Prime Minister Narendra Modi Thursday raised the issue of cross-border terrorism emanating from Pakistan during his talks with Chinese President Xi Jinping here and said India expects "concrete action" by Islamabad to create an atmosphere free of terror for the resumption of dialogue.
Prime Minister Modi met President Xi on the sidelines of the Shanghai Cooperation Organisation (SCO) Summit here and discussed the full spectrum of bilateral relations.
This is the first meeting between the two leaders after Modi's re-election following the stunning victory of the BJP in the general elections last month.
The meeting also comes a month after the 1267 Al Qaeda Sanctions Committee of the powerful UN Security Council designated Pakistan-based terror group Jaish-e-Mohammed chief Masood Azhar as a global terrorist after China, Pakistan's closest ally, lifted its technical hold on the proposal to blacklist him.
Briefing the reporters after the meeting, Foreign Secretary Vijay Gokhale said that there was a brief discussion on Pakistan during the talks between the two leaders.
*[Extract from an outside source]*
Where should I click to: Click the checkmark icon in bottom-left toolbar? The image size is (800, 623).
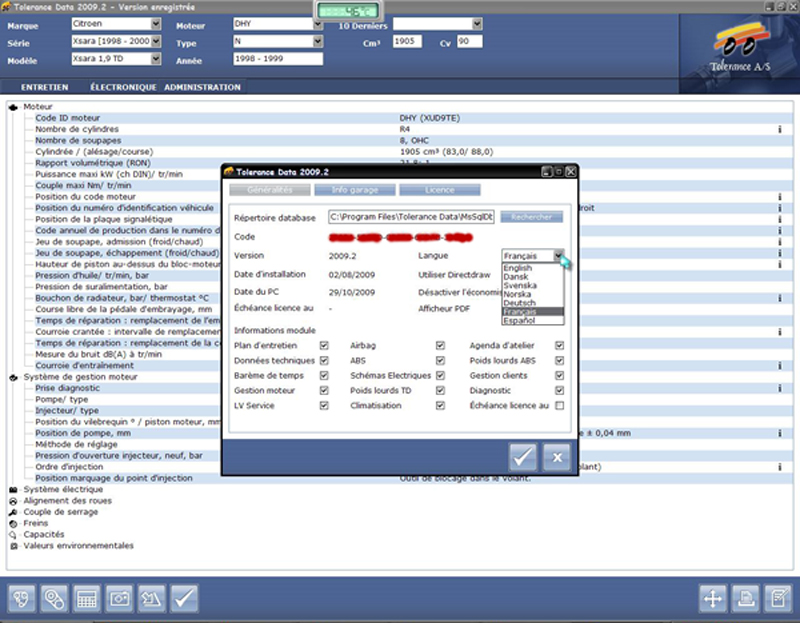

He said India has a consistent position with respect to Pakistan that it wants peaceful relations with Islamabad.
Gokhale said Prime Minister Modi told President Xi that he has made efforts to improve ties with Islamabad but these efforts have been "derailed".
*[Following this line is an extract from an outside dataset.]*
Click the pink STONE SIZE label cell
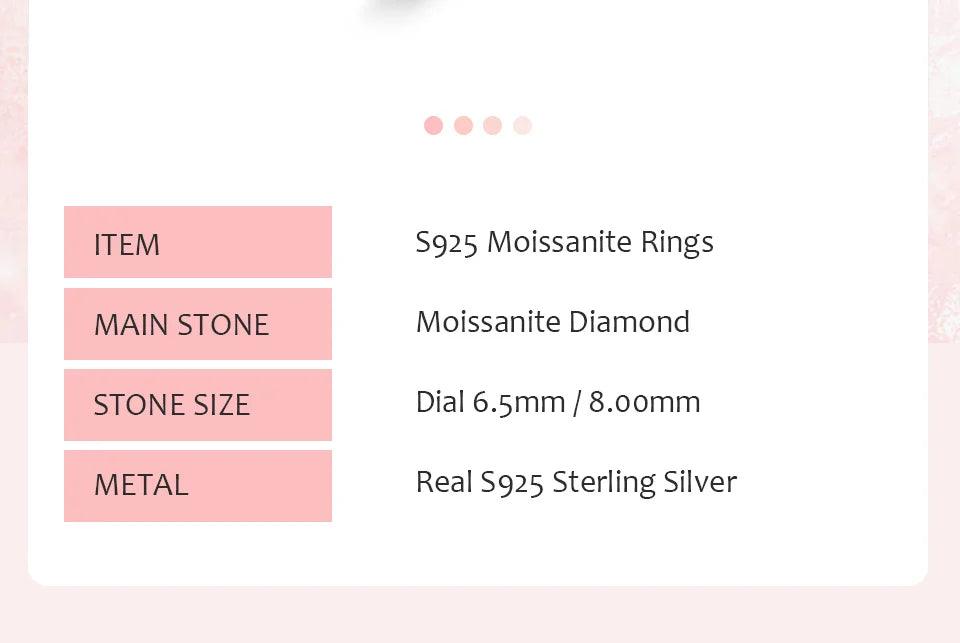Viewport: 960px width, 643px height. click(197, 405)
"Pakistan needs to create an atmosphere free of terror, but at this stage we do not see it happening. We expect Islamabad to take concrete action" to resume talks, Gokhale quoted the prime minister as telling President Xi.
Modi's comments came ahead of President Xi's meeting with Pakistan Prime Minister Imran Khan, who is also here in the Kyrgyz capital to attend the SCO summit.
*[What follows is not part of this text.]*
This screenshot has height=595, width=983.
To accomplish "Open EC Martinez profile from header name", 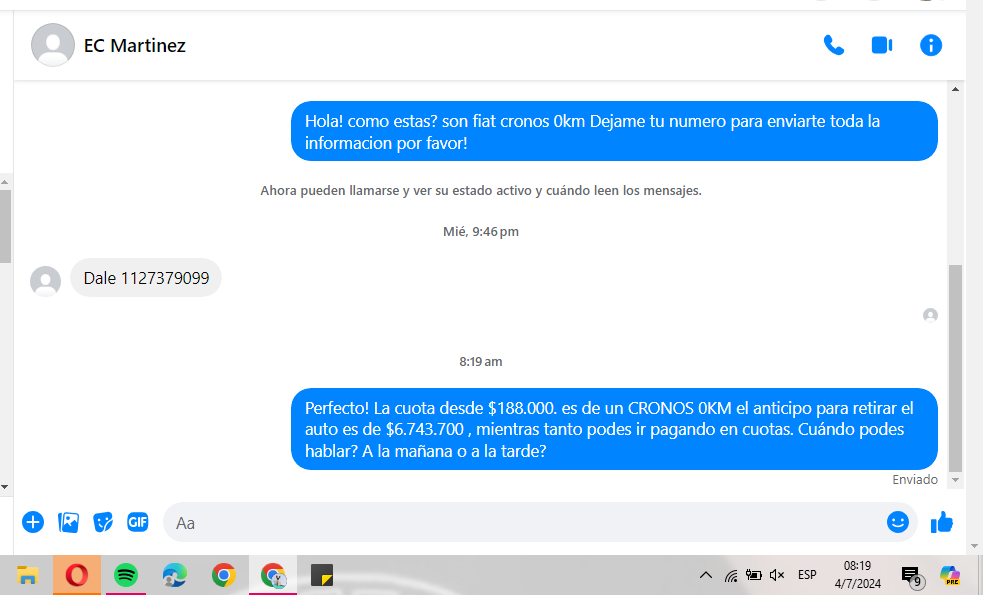I will point(134,45).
Khan has twice written to Prime Minister Modi, seeking resumption of dialogue on all issues, including Kashmir.
Responding to Khan's overtures, Prime Minister Modi told his Pakistani counterpart that creating trust and an environment free of violence and terrorism was essential for fostering peace and prosperity in the region.
India has not been engaging with Pakistan since an attack on the Air Force base at Pathankot in January of 2016 by a Pakistan-based terror group, maintaining that talks and terror cannot go together.
Early this year, tensions flared up between India and Pakistan after a suicide bomber of Pakistan-based Jaish-e-Muhammed (JeM) killed 40 CRPF personnel in Kashmir's Pulwama district.
Amid mounting outrage, the Indian Air Force (IAF) carried out a counter-terror operation, hitting the biggest JeM training camp in Balakot in Pakistan on February 26. The next day, Pakistan Air Force retaliated and downed a MiG-21 in an aerial combat and captured an IAF pilot, who was later handed over to India.
China played a role in easing tensions between New Delhi and Islamabad.